Long meter tail upgrade, no nice solution comes to mind.

Hi All.

Thought I'd open this one up for discussion as I'm sure some of you can come up with a nice solution.

I've been given a friendly notice that i need to do something about the meter tails in my house by my DNO following the installation of a smart meter. They're the wrong gauge for the master fuse (16mm2 on a 100A fuse) and too long, about 4m. I'm having a job coming up with a solution I like. The current installation is original from when my house was built in 1996 and has gone unnoticed until now.

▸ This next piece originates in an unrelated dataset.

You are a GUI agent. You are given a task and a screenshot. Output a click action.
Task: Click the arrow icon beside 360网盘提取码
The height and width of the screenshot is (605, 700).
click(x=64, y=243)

The meter is in a box on the front wall of the house and the tails exit this, run up the inside of the wall and over the ceiling of what was originally a bin cupboard in an uninsulated roof space before entering the distribution board directly though the hallway wall. The logical thing to do would be to protect the tails by replacing them with SWA but I have two problems with that. 1 that I have no way of terminating the SWA in the meter box without invading the DNO's space and 2 I'm not confident in brining in SWA from behind the board, as I'd effectively have to terminate it long and push some excess back into the roof space, and end up with the SWA termination in the wall screwed to the back of the board. So I can see this option needing me to bring the SWA in from above or below the board which would be ugly as sin in my hallway, doubly so as it'll have a bend radius easily measured in miles.

So I've considered using Steel Conduit instead, as that should be as tough as SWA. However unless I've missed something the largest I can get is 32mm OD which has an ID of circa 27mm. As I'm expecting some quite high temperatures in the roof space during the summer 25mm2 (rated to 101A if I'm reading Appendix 4 properly) could well end up under rated in the summer, so I'd be best to use 35mm2. This has a max OD of 13.5mm according to Doncaster cables meaning it'll be tight getting 2 down it.

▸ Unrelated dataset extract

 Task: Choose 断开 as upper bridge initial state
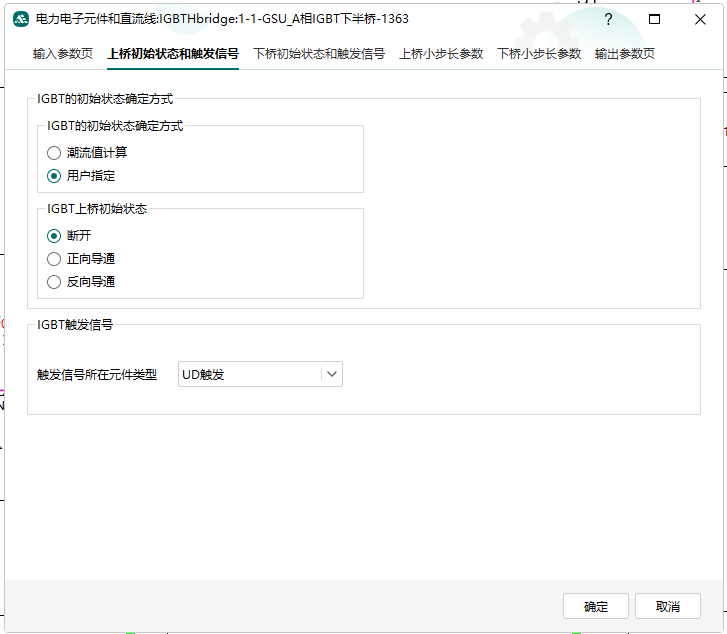pyautogui.click(x=54, y=236)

I considered using XLPE Insulated 25mm as that can run hotter but of cause there's the 70 degC conductor limit of the board so it's not a help.

Bringing my back to SWA again.

I don't want to put joints in above the bin cupboard as there's no way of inspecting them.

So any other ideas of what I could do to protect the cables sufficiently to ignore the limits?

Thanks in advance.

Parents
  • Surface mount SWA through the bin cupboard area, then a small(ish) metal box, above, below or to the side of the CU to terminate the swa into, then into the CU?

    Switch fuse isolator in the meter box will, usually, satisy the DNO, but it doesnt satisfy 7671, as the cables will need to be RCD protected if buried/hidden. The worst solution, but one that will satisfy the DNO and 7671(just/maybe) is to put an isolator in there (has it already got one?) with a 30mA RCD as the isolator switch. Of course, that could trip if anything else down the line trips, so not a good solution.

    I'd be looking at a way to get SWA in there. It isnt the DNOs box, it is yours, and so long as they can get access to their equipment, there should never be a problem.

Reply
  • Surface mount SWA through the bin cupboard area, then a small(ish) metal box, above, below or to the side of the CU to terminate the swa into, then into the CU?

    Switch fuse isolator in the meter box will, usually, satisy the DNO, but it doesnt satisfy 7671, as the cables will need to be RCD protected if buried/hidden. The worst solution, but one that will satisfy the DNO and 7671(just/maybe) is to put an isolator in there (has it already got one?) with a 30mA RCD as the isolator switch. Of course, that could trip if anything else down the line trips, so not a good solution.

    I'd be looking at a way to get SWA in there. It isnt the DNOs box, it is yours, and so long as they can get access to their equipment, there should never be a problem.

Children
  • Thanks  

    I'll admit to having not thought about the RCD option. The person who fitted the new meter (a third party contractor) threw me a bone and fitted a switch in there so that I didn't need to pull the master fuse to make the changes. So an RCD could go in there but as you say it's not a nice option and you couldn't uses a selective type to prevent duplicate trips. Thus meaning it isn't a 7671 compliant option because it doesn't provide isolation of faults from adjacent or downstream circuits.

    I considered the box option to terminate SWA next to the board, but concluded it didn't help: As the problem remains the same the SWA is entering the room through the wall the box will be mounted to. Thus making the termination problematic. I suppose one advantage, upon reconsidering the situation, is that at least in the future the board can be removed without disturbing the SWA meaning I don't need to leave slack.

    A final thing that I should have mentioned but didn't is that I'd like to leave the space for current clamps in the future as I'll almost certainly be fitting Solar PV + storage which will need them as do some EV chargers. Again the second box option makes these a lot easier.

    --Edit--

    I believe you're half right on the putting things in the meter box. Yes it's my property but as part of the supply contract you have to guarantee not only access by the DNO but space for any equipment they deem necessary and those boxes are an agreed size, and should be left to them by all accounts I've ever seen. Hence I'm twitchy. But I could, I suppose, loose / replace the switch and call it quits.